Slađan Mijatović

Personal information
- Full name: Slađan Mijatović
- Date of birth: 23 May 1994 (age 32)
- Place of birth: Paraćin, FR Yugoslavia
- Height: 1.78 m (5 ft 10 in)
- Position: Left-back

Team information
- Current team: Ægir
- Number: 20

Youth career
- OFK Paraćin
- OFK Beograd

Senior career*
- Years: Team / Apps / (Gls)
- 2012: Dorćol / 9 / (0)
- 2013: Železnik / 24 / (0)
- 2014–2017: Jagodina / 13 / (0)
- 2014–2016: → Tabane Trgovački (loan) / 26 / (2)
- 2017–2018: Jedinstvo Paraćin
- 2018–2019: Žarkovo / 35 / (0)
- 2019–2020: Radnički Kragujevac / 22 / (0)
- 2020–2023: Bačka Palanka / 58 / (0)
- 2023: Ægir / 7 / (0)
- 2023–2024: Borac Paraćin
- 2024–: Ægir / 7 / (0)

= Slađan Mijatović =

Serbian footballer

Slađan Mijatović (Слађан Мијатовић; born 23 May 1994) is a Serbian football defender who plays for Icelandic third level club Ægir.

==Club career==
Mijatović has started playing in football school "VUK", and later moved to OFK Beograd youth academy.
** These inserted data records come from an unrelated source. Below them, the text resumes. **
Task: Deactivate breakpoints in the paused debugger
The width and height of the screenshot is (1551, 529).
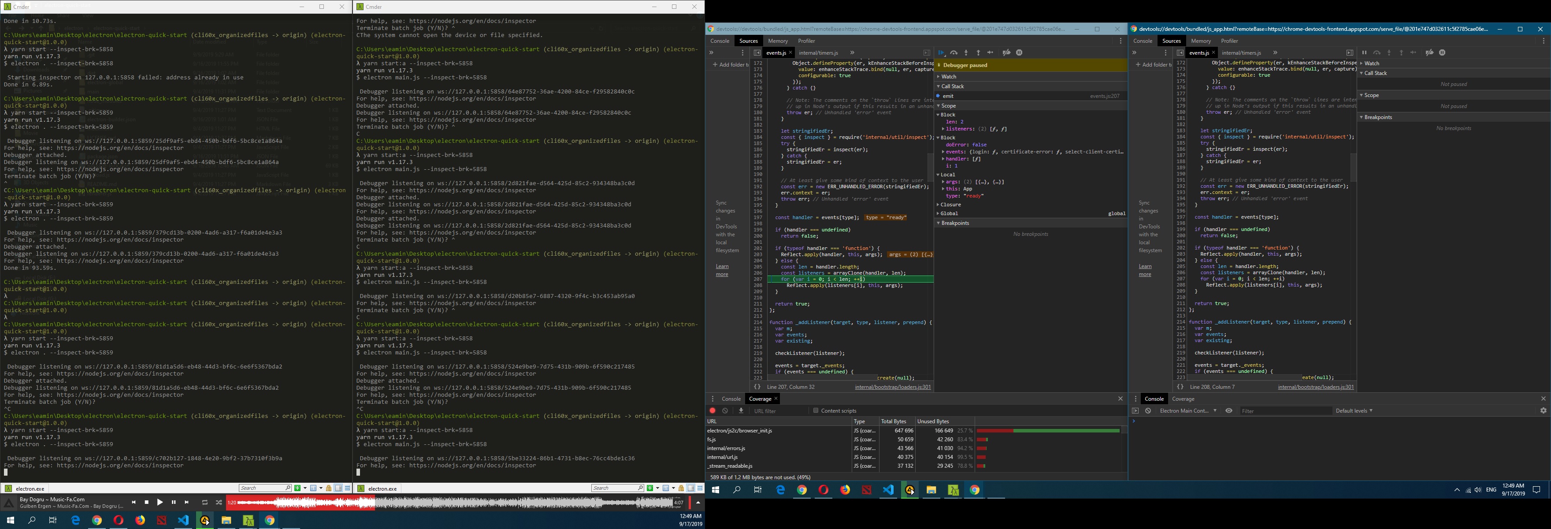Action: tap(1006, 53)
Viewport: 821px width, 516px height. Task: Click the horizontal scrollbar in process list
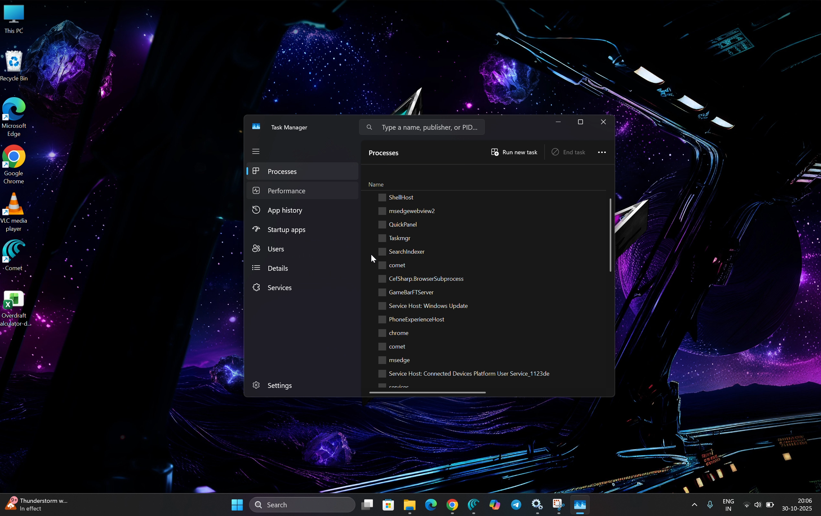click(427, 393)
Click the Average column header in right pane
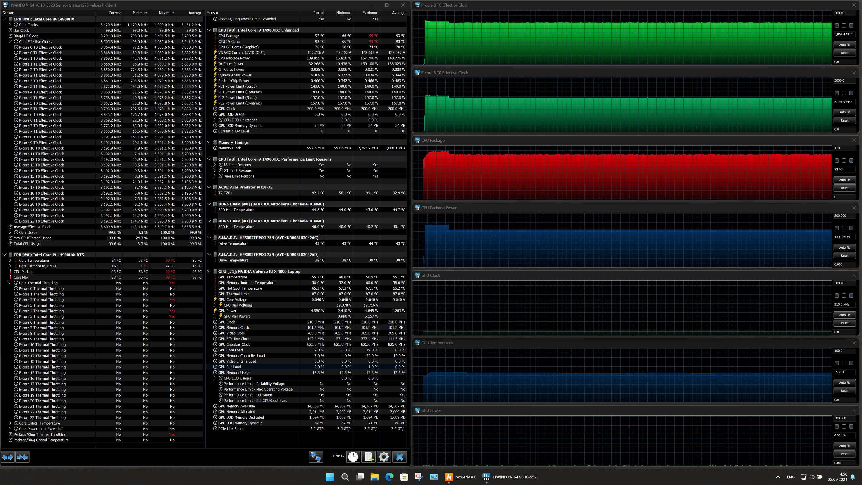Screen dimensions: 862x485 398,13
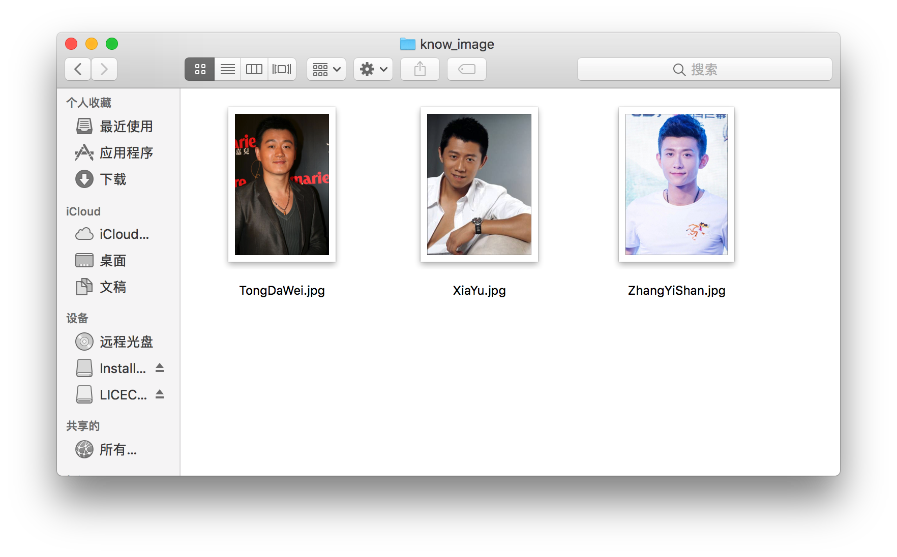
Task: Select the XiaYu.jpg image
Action: pyautogui.click(x=479, y=184)
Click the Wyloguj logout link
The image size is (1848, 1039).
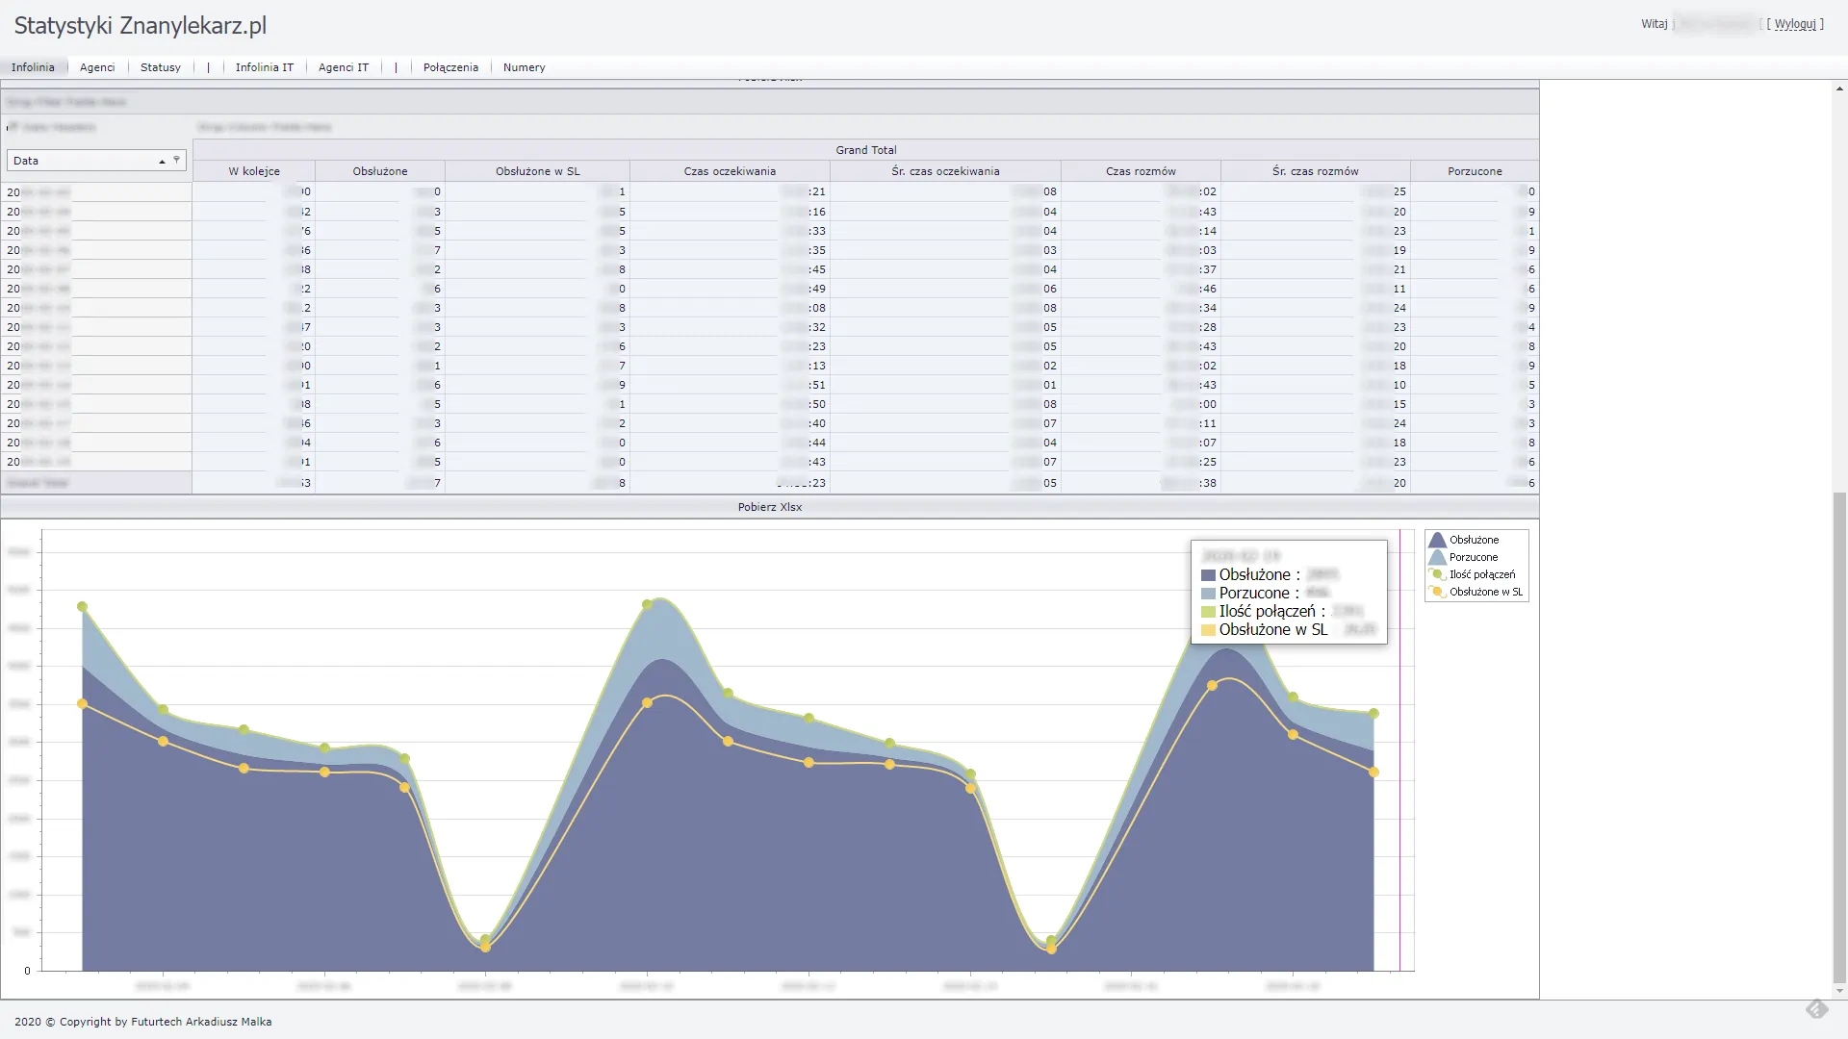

He started his senior career in the Serbian League Belgrade side Dorćol, and later he also played with Železnik. In the winter break off-season 2013–14, he signed with Jagodina. He made his professional debut for Jagodina in Serbian SuperLiga home match versus Red Star Belgrade on 1 March 2014. During the time he played under contract with Jagodina, Mijatović was loaned on dual registration with the satellite club Tabane Trgovački. In 2017, he terminated a contract with Jagodina and left the club as a free agent. Later he moved to Jedinstvo Paraćin.